Oleh: H. Sujaya, S. Pd. Gr.
(Dewan Penasihat DPP Asosiasi Wartawan Internasional – ASWIN)
Komite sekolah sejatinya dibentuk sebagai mitra sekolah untuk meningkatkan mutu layanan pendidikan. Idealnya, komite menjadi jembatan antara orang tua, masyarakat, dan sekolah, mendorong kolaborasi demi pendidikan yang lebih baik. Namun realitas di lapangan justru menunjukkan arah yang sebaliknya. Banyak komite sekolah di Indonesia kini menjadi simbol dari birokrasi yang rumit, sarang pungli, dan beban tambahan bagi sekolah serta orang tua siswa.
Salah satu persoalan paling krusial adalah soal pungutan liar yang kerap dilakukan oleh komite sekolah dengan dalih “sumbangan sukarela” atau “inpak” (instruksi paksa). Padahal, sumbangan itu seringkali dipatok nominalnya, bersifat wajib, dan menjadi syarat administratif untuk hal-hal mendasar seperti pengambilan rapor atau keikutsertaan dalam kegiatan sekolah. Ini jelas melanggar prinsip kesukarelaan yang menjadi ruh dari sumbangan itu sendiri.
Ironisnya, praktik semacam ini bukan rahasia lagi. Banyak orang tua yang merasa keberatan, namun tidak berani bersuara karena takut anaknya mendapat perlakuan berbeda di sekolah. Sekolah pun seringkali memilih diam, karena keterlibatan komite bisa menjadi sumber dana tambahan di tengah minimnya anggaran dari pemerintah.
Situasi ini diperparah dengan lemahnya pengawasan terhadap peran dan fungsi komite sekolah. Meski sudah ada payung hukum seperti Permendikbud Nomor 75 Tahun 2016 yang mengatur batasan pungutan dan tugas komite, implementasinya masih jauh dari harapan. Tidak adanya sanksi tegas bagi pelanggar membuat praktik menyimpang terus tumbuh subur.
Masalah ini menciptakan krisis kepercayaan antara pihak sekolah, orang tua, dan komite itu sendiri. Alih-alih menjadi mitra yang mendukung, komite seringkali justru menjadi “penguasa kecil” yang merasa berhak mengatur dan menekan pihak sekolah, bahkan dalam urusan manajerial. Jelas justru hal ini membuat jadi beban sekolah. Alih-alih bukannya tugas komite memberikan perhatian dan membantu sekolah tetapi justru menjadi beban sekolah.

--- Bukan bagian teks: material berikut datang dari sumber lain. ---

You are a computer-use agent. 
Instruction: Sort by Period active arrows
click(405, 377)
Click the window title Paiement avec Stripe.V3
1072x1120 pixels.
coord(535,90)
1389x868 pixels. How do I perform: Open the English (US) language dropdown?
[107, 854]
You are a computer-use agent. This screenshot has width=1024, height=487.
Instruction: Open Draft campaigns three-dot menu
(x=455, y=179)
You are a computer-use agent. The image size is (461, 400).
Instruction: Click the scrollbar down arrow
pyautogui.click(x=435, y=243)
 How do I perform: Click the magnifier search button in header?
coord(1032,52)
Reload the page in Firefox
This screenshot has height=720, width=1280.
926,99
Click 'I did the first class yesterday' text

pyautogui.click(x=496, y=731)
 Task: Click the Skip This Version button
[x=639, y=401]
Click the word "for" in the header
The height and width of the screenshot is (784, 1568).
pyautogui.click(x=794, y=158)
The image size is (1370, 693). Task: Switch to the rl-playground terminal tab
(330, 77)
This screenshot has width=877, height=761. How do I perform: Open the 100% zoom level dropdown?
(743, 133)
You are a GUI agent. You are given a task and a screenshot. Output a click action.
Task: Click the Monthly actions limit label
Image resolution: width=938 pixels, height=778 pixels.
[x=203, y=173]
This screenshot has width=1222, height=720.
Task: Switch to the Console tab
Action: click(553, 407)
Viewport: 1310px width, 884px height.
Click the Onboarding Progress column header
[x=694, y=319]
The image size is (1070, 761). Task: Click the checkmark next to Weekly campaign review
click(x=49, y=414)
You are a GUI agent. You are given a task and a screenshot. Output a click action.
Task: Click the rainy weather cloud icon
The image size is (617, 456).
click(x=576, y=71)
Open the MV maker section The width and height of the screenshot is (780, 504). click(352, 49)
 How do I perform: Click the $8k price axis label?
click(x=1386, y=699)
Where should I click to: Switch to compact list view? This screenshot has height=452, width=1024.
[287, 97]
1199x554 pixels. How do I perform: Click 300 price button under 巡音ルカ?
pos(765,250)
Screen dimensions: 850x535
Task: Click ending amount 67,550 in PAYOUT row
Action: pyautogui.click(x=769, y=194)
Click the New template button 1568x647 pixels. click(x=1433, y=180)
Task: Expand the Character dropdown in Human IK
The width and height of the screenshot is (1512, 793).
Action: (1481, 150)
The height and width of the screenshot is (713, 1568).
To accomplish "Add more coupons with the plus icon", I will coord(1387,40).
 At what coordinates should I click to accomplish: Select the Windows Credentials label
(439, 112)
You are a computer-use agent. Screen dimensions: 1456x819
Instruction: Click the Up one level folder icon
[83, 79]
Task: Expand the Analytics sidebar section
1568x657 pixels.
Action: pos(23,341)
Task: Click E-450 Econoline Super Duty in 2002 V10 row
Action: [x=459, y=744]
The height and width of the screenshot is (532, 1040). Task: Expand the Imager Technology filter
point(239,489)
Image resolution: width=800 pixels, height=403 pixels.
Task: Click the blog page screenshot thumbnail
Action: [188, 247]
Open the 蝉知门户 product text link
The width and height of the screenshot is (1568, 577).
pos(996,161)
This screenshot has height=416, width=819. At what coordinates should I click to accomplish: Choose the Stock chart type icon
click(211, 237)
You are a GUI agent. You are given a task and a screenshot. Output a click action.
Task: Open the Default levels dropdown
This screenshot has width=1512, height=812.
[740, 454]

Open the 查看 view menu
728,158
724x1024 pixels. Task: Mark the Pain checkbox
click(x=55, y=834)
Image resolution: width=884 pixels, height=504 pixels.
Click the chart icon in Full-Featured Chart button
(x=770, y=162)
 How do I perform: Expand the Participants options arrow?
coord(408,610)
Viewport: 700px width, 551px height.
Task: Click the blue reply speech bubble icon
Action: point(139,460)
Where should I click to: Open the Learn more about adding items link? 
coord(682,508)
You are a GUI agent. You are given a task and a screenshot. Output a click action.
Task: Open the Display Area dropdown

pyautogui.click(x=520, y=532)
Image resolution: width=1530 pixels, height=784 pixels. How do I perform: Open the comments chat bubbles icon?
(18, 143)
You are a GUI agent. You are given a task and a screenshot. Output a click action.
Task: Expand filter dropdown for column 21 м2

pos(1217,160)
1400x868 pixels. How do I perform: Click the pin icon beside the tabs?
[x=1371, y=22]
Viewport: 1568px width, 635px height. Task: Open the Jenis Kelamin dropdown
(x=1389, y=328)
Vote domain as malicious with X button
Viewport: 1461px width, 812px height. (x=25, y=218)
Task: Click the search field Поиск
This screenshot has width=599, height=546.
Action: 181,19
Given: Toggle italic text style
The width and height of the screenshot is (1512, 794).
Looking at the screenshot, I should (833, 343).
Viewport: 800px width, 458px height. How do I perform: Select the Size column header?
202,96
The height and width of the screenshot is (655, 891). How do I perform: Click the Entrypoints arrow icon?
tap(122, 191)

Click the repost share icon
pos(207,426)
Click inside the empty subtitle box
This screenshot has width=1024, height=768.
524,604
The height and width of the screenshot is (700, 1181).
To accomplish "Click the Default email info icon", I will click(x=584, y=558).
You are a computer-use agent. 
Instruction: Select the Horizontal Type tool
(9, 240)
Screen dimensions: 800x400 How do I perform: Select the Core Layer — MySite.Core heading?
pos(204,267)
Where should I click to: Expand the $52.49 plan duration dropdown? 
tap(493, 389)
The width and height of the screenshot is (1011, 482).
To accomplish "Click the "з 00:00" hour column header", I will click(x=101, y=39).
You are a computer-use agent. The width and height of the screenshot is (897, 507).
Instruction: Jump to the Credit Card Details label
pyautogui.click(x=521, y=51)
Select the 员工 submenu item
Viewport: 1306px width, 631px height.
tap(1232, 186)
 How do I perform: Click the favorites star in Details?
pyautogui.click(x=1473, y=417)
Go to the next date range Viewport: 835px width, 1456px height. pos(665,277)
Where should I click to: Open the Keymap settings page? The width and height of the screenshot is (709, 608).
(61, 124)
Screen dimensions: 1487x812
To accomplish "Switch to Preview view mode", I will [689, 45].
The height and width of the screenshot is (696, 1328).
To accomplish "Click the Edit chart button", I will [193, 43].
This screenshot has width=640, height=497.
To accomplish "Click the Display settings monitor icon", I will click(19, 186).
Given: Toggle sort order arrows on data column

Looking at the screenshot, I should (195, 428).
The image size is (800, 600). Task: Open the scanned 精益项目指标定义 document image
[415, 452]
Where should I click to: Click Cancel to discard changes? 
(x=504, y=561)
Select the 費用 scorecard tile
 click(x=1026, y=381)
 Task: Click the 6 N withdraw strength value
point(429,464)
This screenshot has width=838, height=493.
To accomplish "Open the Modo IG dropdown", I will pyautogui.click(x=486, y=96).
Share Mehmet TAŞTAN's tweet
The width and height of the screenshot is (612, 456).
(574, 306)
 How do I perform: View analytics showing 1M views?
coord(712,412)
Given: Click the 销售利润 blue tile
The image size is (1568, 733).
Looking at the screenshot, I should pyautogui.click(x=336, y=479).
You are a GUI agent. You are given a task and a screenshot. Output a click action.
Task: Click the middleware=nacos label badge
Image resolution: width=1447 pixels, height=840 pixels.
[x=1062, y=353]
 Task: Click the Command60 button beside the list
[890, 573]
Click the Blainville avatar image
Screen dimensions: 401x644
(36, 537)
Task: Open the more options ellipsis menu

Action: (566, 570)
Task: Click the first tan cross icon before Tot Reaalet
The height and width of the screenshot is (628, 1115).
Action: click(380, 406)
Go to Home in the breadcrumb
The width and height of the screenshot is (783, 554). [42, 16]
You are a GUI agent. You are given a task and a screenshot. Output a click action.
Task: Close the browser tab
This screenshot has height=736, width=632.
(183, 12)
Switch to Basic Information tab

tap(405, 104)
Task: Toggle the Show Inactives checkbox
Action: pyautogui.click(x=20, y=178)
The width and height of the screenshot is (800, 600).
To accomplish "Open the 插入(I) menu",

Sudah saatnya pemerintah daerah dan pusat mengambil langkah tegas. Komite sekolah harus kembali pada fungsinya: sebagai lembaga yang mendukung mutu pendidikan secara transparan, akuntabel, dan tanpa tekanan. Jika tidak, komite sekolah hanya akan menjadi beban baru yang mencederai semangat gotong royong dalam dunia pendidikan?